- Source passage
** Begin **

Pragmatic: low-risk tasks do not stall, critical actions stay safe. Auto-approve on timeout carries risk. Tuning tier boundaries requires operational experience.

On timeout, the approval request escalates to the next human in a configured chain. If the entire chain times out, the action is denied.

approval_timeout:
  policy: "escalation"
  chain:
    - role: "direct_manager"
      timeout_minutes: 120
    - role: "department_head"
      timeout_minutes: 240
    - role: "ceo"
      timeout_minutes: 480
  on_chain_exhausted: "deny"         # deny if entire chain times out

Mirrors real organisations: if one approver is unavailable, the next in line covers. Requires configuring an escalation chain.

Approval API Response Enrichment

The approval REST API enriches every ApprovalItem response with computed urgency fields so the dashboard can display time-sensitive indicators without client-side computation:

seconds_remaining (float | null): seconds until expires_at, clamped to 0.0 for expired items; null when no TTL is set.
urgency_level (enum): critical (< 1 hr), high (< 4 hrs), normal (>= 4 hrs), no_expiry (no TTL). Applied to all list, detail, create, approve, and reject endpoints.

On top of urgency, the read layer resolves nested evidence objects at response time (no persistence migration) via resolve_approval_context (api/controllers/approvals/_enrichment.py), which batch-resolves each distinct task, project, agent, and produced-artifact set once (no N+1) and is best-effort per field: a failed lookup leaves that sub-object null rather than breaking the queue.

task ({ id, title, status } | null), project ({ id, name }), agent ({ id, name }): resolved names so the queue shows a readable title and attribution instead of raw UUIDs.
run ({ outcome, produced_artifact_count, artifacts[] } | null): the run's truthful RunOutcome (core/run_outcome.py), derived from the task status and produced-artifact count: FAILED (status FAILED), EMPTY (terminal with zero artifacts), else SUCCEEDED. The outcome is null (unknown, never falsely EMPTY) when a non-FAILED task's artifact listing is unavailable, and null while the run is still in flight.
Risk from outcome: risk_from_task_outcome(stakes, outcome) maps base stakes to risk and escalates one level (capped at CRITICAL) for a FAILED or EMPTY run, so a high-stakes failure never reads LOW. A failed run is surfaced as a review:task_failed item; a completed run as review:task_completion.

Park/Resume Mechanism

The park/resume mechanism relies on AgentContext snapshots (frozen Pydantic models). When a task is parked, the full context is persisted to the PersistenceBackend. When approval arrives, the framework loads the snapshot, restores the agent's conversation and state, and resumes execution from the exact point of suspension. This works naturally with the model_copy(update=...) immutability pattern.

** End **

Rows showing where targets appear
** Begin **

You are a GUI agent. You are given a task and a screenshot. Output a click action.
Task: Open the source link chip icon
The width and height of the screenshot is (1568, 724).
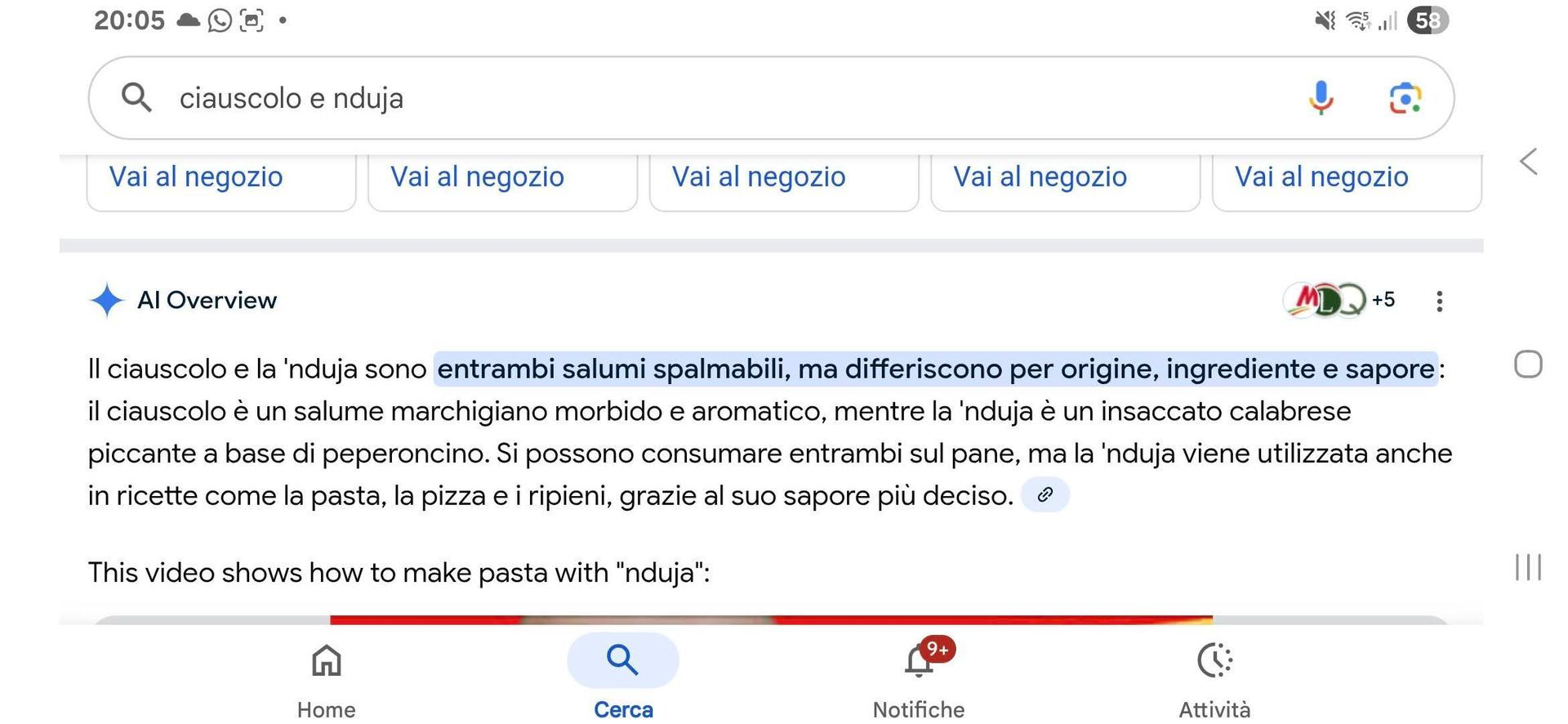(x=1045, y=494)
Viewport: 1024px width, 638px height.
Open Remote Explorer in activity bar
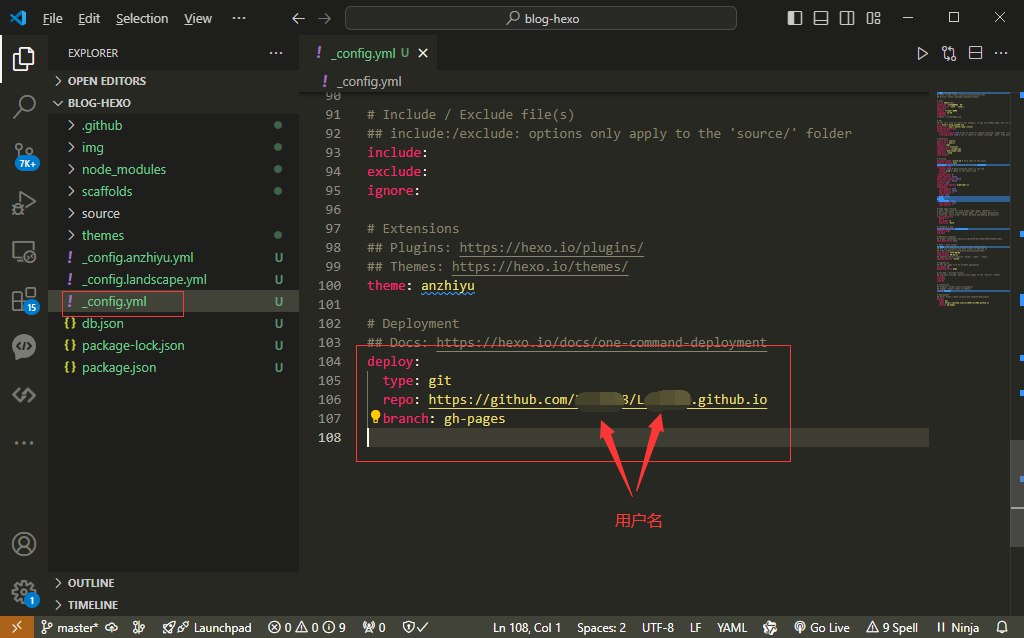point(24,252)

** End **

- Task to carry out
Pick up the approval-workflow passage after its final sentence and keep writing it.

- Reply to the exercise
Design decisions (Decision Log):

D19: Risk Tier Classification. Pluggable RiskTierClassifier protocol. Configurable YAML mapping with sensible defaults. Unknown action types default to HIGH (fail-safe).
D20: Context Serialisation. Pydantic JSON via persistence backend. ParkedContext model with metadata columns + context_json blob. Conversation stored verbatim; summarization is a context window management concern at resume time, not a persistence concern.
D21: Resume Injection. Tool result injection. Approval requests modelled as tool calls (request_human_approval). Approval decision returned as ToolResult, semantically correct (approval IS the tool's return value).

Risk-tier classifier plugin surface¶

The RiskTierClassifier protocol (security/timeout/protocol.py, classify(action_type) -> ApprovalRiskLevel) is a pluggable subsystem following the security/autonomy/ pattern: a StrEnum discriminator + frozen config + safe default + StrategyRegistry factory.

`RiskClassifierType`	Implementation	Behaviour
`DEFAULT`	`DefaultRiskTierClassifier`	Static action-type -> tier map; unknown -> HIGH (D19). Byte-identical with the pre-plugin behaviour.
`WORKLOAD_ADAPTIVE`	`WorkloadAdaptiveRiskClassifier`	Wraps a base classifier; elevates one tier when an injected in-flight probe (`Callable[[], int]`) is at/above `workload_threshold`. CRITICAL is the ceiling.
`OPERATOR_CONFIGURABLE`	`OperatorConfigurableRiskClassifier`	Classifies from an operator-defined `action_type -> tier` map; unknown -> HIGH (D19 fail-safe).
`TIME_BASED`	`TimeBasedRiskElevationClassifier`	Wraps a base classifier; elevates one tier inside a configured off-hours window (wraps midnight) and/or weekends. Uses the `Clock` seam.

Selection: RiskClassifierConfig (frozen, on TieredTimeoutConfig.risk_classifier, default kind=DEFAULT) + RiskClassifierDeps (the in-flight probe and Clock collaborators that cannot live in frozen config). risk_classifier_factory.build_risk_tier_classifier(config, deps) dispatches via the StrEnum-keyed StrategyRegistry; a non-default kind missing its required dependency raises RiskClassifierConfigError at construction (fail fast).

The factory is wired at the tiered-timeout-policy seam (timeout/factory.py::create_timeout_policy). The two other DefaultRiskTierClassifier() consumers -- SecOpsService.risk_classifier and the request_human_approval tool wrapper in engine/_security_factory.py -- remain on the hardcoded default for now; moving them to the factory is the natural next step once a SecurityConfig.risk_classifier field is designed (out of scope for the plugin-surface deliverable, which is the timeout policy seam).

EvidencePackage (HITL Approval Payload)

ApprovalItem.evidence_package (optional EvidencePackage | None) carries a structured approval payload for human review. See Event Stream: EvidencePackage Schema for the full model specification. Existing approval paths (hiring, promotion, pruning) can adopt the package incrementally; the field defaults to None.

Runtime Policy Engine¶

A pluggable runtime pre-execution gate that evaluates structured action requests (tool invocations, delegations, approval executions) against loaded policy definitions before the action runs. This complements the existing security/rules/ preventive rule engine, which already evaluates actions before tool execution, by adding a structured policy-as-code decision layer.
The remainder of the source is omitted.